Das Publikum ist gemischt: Da sitzen Unternehmer, die sich lieber „Entrepreneur“ nennen, im Hemd, aber ohne Schlips, neben Entwicklern in T-Shirts mit Insiderwitzen drauf. Ipods gehören weniger zum guten Ton als weiße Apple Laptops und wenn schon PC-Technik, dann sollte wenigstens Linux laufen. Ein systemimmanenter Frauenmangel – oder auch nicht – in Nürnberg drei bis zeitweise fünf von über 70 TeilnehmERn – zeichnet Barcamps genau so aus wie die Tatsache, dass sich im Gegensatz zu anderen Konferenzen nur wenige Marketer oder andere Nichttechniker unters Publikum mischen.

Abschluss-Session der Un-Konferenz, mit Un-Kritik und Un-Lob am Un-Konferenztisch: Endlich sitzen! (Bild: O. Gassner)

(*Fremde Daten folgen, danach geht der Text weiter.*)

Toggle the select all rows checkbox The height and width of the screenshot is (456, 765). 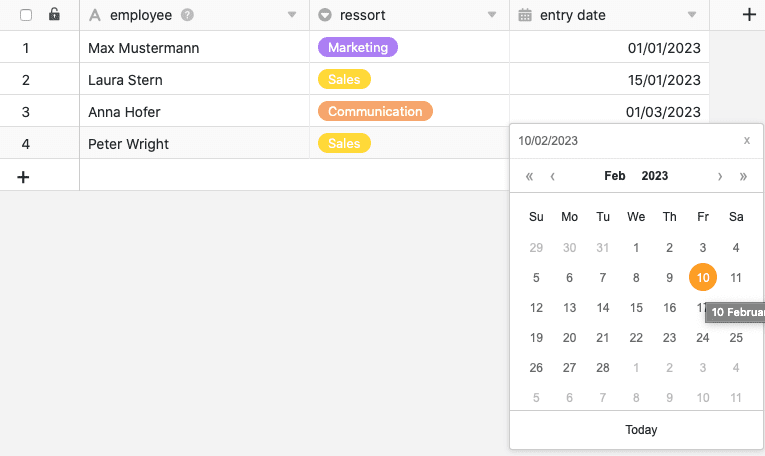coord(26,15)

Dennoch sind die Themen breit gestreut und nahe am Puls der Zeit. Zum Beispiel in Nürnberg am vergangenen Wochenende: Da wurden zeitnah Ereignisse einbezogen, wie der Skandal um die Politikereinladungen zum LeWeb 3.0-Kongress in Paris oder die aktuelle Abmahnung für das Saftblog wegen der Verwendung der olympischen Ringe zur Eigenwerbung.

Grundlegendes wie der Stand der Dinge im Podcasting standen neben Zukunftsfragen wie der, welche Rolle die 3D-Welt „Second Life“ und ihre Open Source-Konkurrenten in Zukunft spielen werden. Ein Raum, in dem eine Wii-Konsole aufgebaut war und in dem man ganz unbeeinflusst von Laptop-Akkus beim Infrarot-Tennis ins Schwitzen geriet, erfreute sich genausogroßer Beliebtheit wie eine eineinhalbstündige Schnell-Einführung ins Unternehmensgründen.

Dass, wie manche sich das denken, diese Veranstaltungsform den konventionellen Konferenzzirkus ersetzen wird, darf bezweifelt werde. Jedenfalls schaffen Barcamps und ihre kleineren Brüder und Schwestern, die Webmontage und die auf deutschem Boden erfundenen Geektogethers eine alternative Plattform für all jene, denen das Netz, seine Philosophie und seine Technik noch nicht zu Ende gedacht scheint und die jenseits exklusiver Zirkel oder vierstelliger Eintrittspreise daran arbeiten wollen.